Europa trifft auf Kakao

Nach Entdeckung Amerikas durch Christoph Kolumbus im 15. Jahrhundert und der spanischen Eroberung des Aztekenreiches durch Hernán Cortés,

kamen unter anderem die ersten Kakaobohnen nach Europa.

Da die Bohne selbst keinen süßlichen Geschmack hat, wurden am spanischen Hof Experimente mit Honig und Rohrzucker an der Kakaobohne durchgeführt. Aufgrund des aufwendigen Verarbeitungsprozesses und der Seltenheit der Bohnen, war die "Speise der Götter" zunächst nur dem Adel vorbehalten.

Kakaobohnen wurden bis ca. Mitte des 19. Jahrhunderts nur in flüssiger Form konsumiert. Mit wachsender Beliebtheit verbreitete sich der Kakaoanbau erst Ende des 19. Jahrhunderts in der "alten Welt". Weitere Verarbeitungsverfahren der Kakaobohnen führten zu der Geburtsstunde der uns heute bekannten Schokolade in fester Form.

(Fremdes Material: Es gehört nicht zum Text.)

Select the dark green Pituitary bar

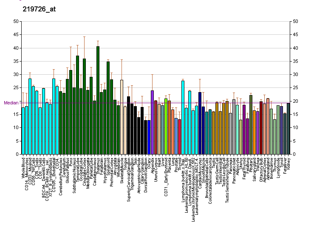pos(251,125)
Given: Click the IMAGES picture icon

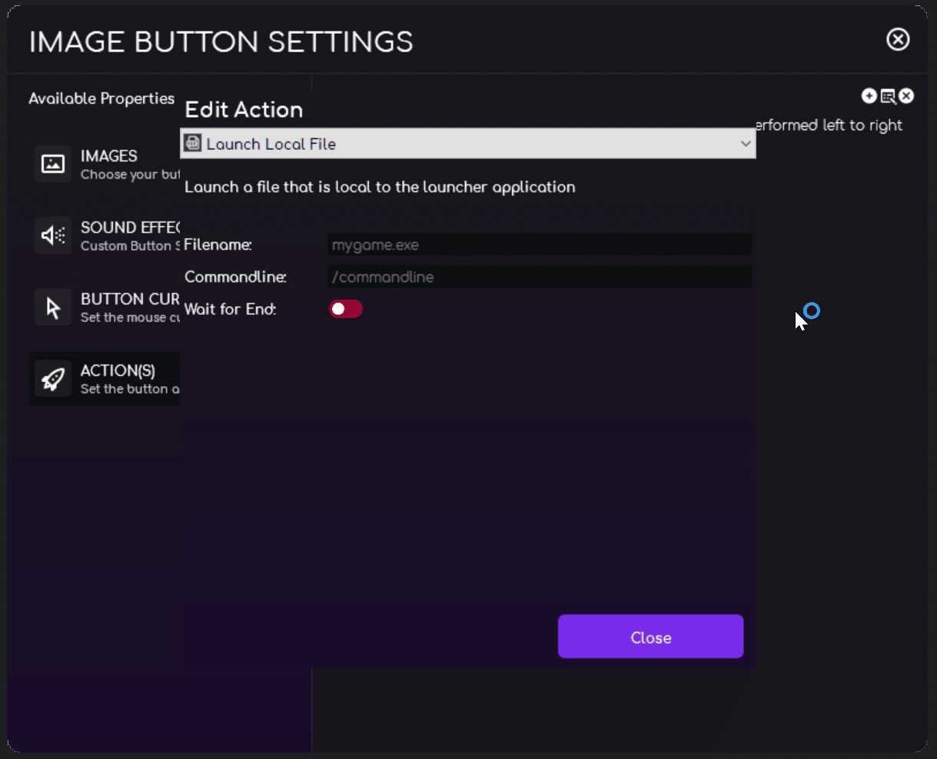Looking at the screenshot, I should click(52, 163).
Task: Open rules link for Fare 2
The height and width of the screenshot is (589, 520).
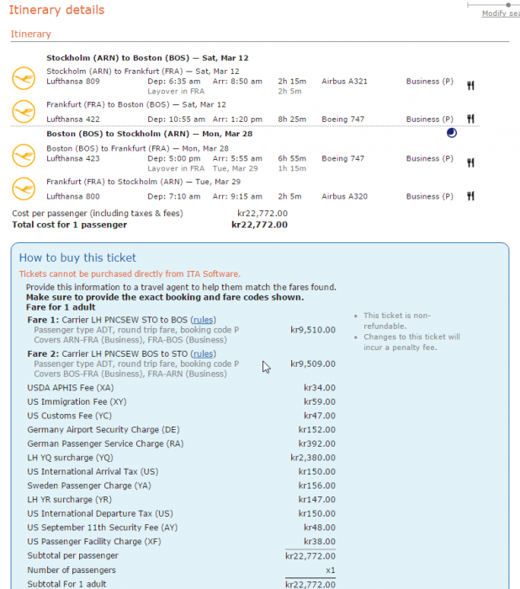Action: point(203,354)
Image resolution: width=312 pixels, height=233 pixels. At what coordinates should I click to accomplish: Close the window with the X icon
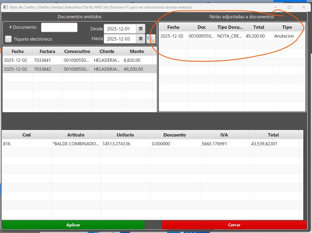[x=303, y=7]
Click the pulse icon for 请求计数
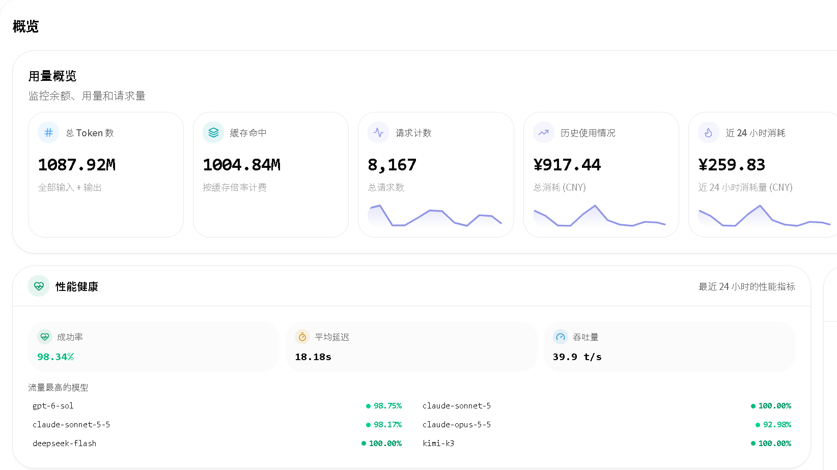837x470 pixels. click(378, 133)
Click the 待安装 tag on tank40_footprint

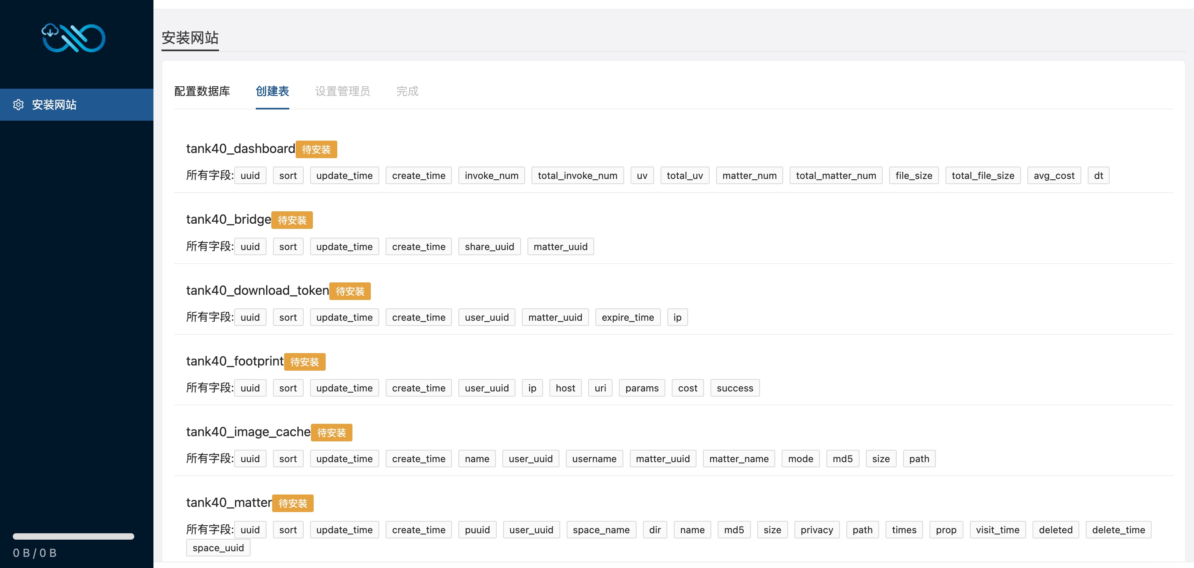tap(305, 362)
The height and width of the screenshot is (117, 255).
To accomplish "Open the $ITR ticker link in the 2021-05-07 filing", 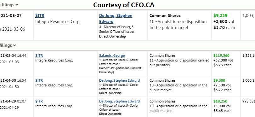I will click(x=40, y=16).
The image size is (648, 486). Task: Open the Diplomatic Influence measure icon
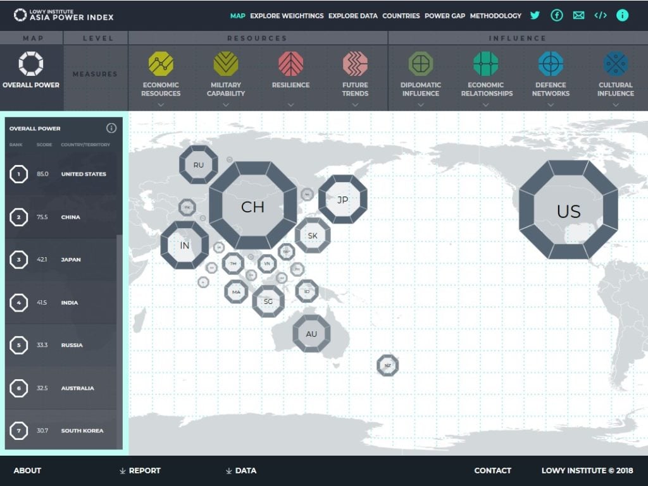click(420, 64)
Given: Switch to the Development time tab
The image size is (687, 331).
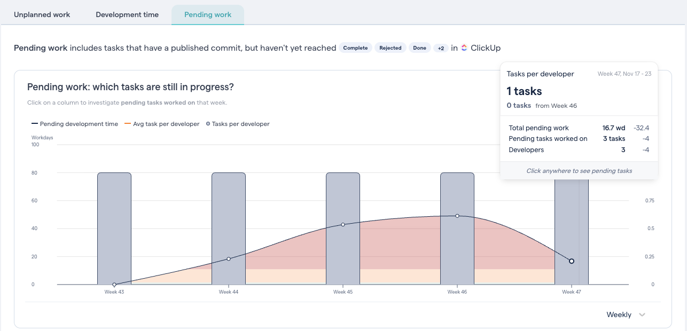Looking at the screenshot, I should coord(127,14).
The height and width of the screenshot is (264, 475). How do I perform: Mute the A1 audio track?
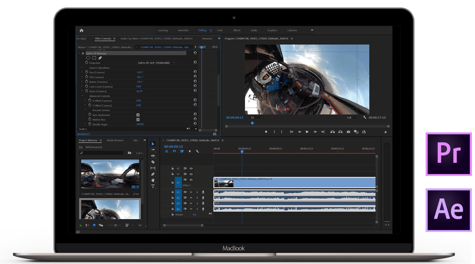pyautogui.click(x=191, y=192)
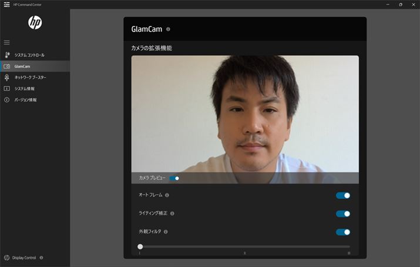Open Display Control at sidebar bottom
Viewport: 420px width, 267px height.
click(x=23, y=258)
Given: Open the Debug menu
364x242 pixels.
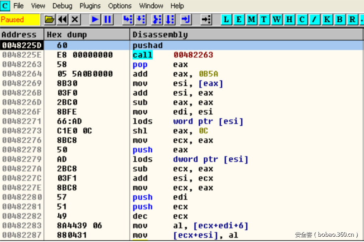Looking at the screenshot, I should tap(62, 6).
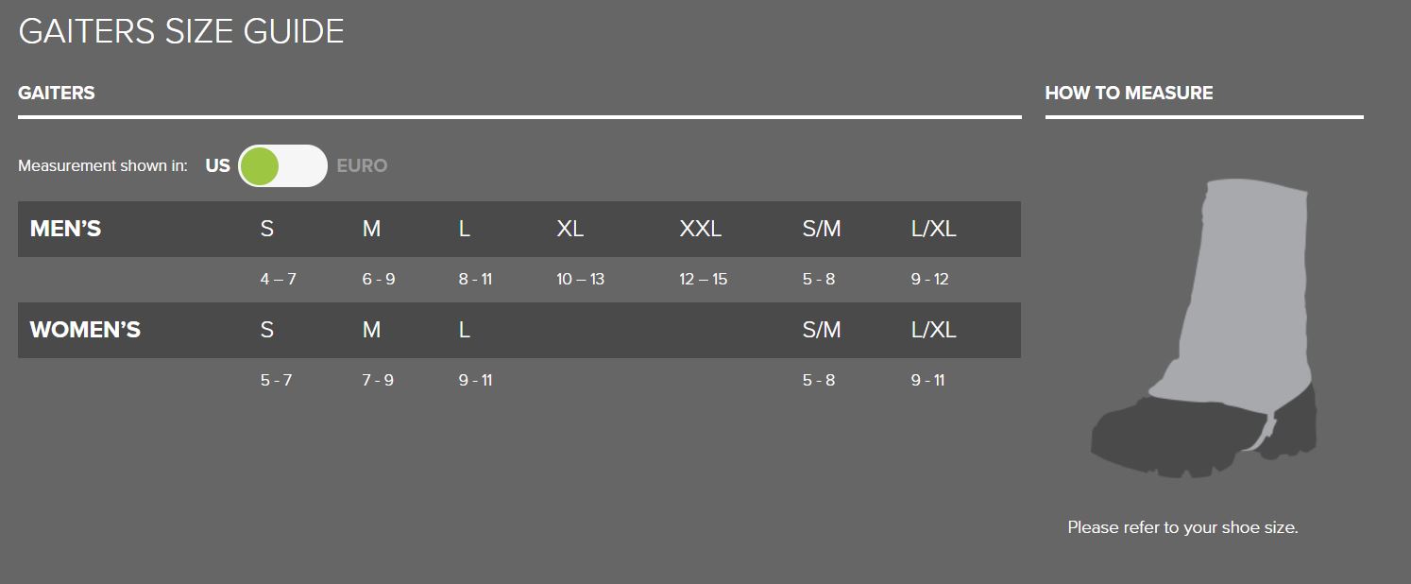Toggle the US/EURO measurement switch
Screen dimensions: 1411x584
click(x=282, y=166)
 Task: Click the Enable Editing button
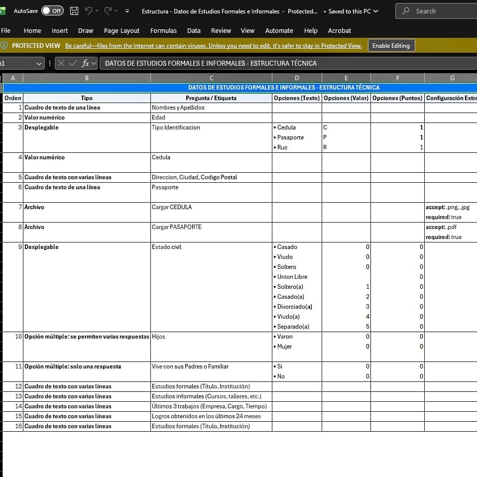391,46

HERZ Dampfkessel im Einsatz Die Schokolade wird ins Leben gerufen

Die Entstehung der Schokolade durchläuft verschiedene Prozesse. Nach der Qualitätsüberprüfung werden die Kakaobohnen gereinigt und je nach Kakaotyp geröstet. Zotter Schokolade verwendet für den Röstprozess einen 840 kW Binder Dampfkessel. Die Dampfenergie wird komprimiert und der Kakao wird mit Dampf geröstet. Der Brennstoff, welcher zum Teil auch aus Kakaoschalen besteht, wird mittels Knickarmaustragung und Transportschnecke in die Einbringschnecke transportiert, womit er in den Heizkessel eingebracht wird.

Nach dem Röstprozess erfolgt die Debakterisierung. Sobald die Kakaobohnen zu Kakao-Nibs klein gebrochen sind, werden sie in der Vormühle gemahlen, wodurch die Kakobutter schmilzt. Dadurch entsteht die flüssige Rohkakaomasse, welche ziemlich bitter schmeckt. Für den süßen Geschmack werden Zucker und Milch hinzugefügt, wodurch die Masse einen groben Zustand erhält. Unter hohem Druck auf der Walze wird die Masse dann verfeinert und anschließend stundenlang in der Conche (spezielles Knet- und Rührwerk) veredelt. Nun erhält die Schokolade die richtige Konsistenz, um je nach Geschmack und Kreativität weiterverarbeitet zu werden.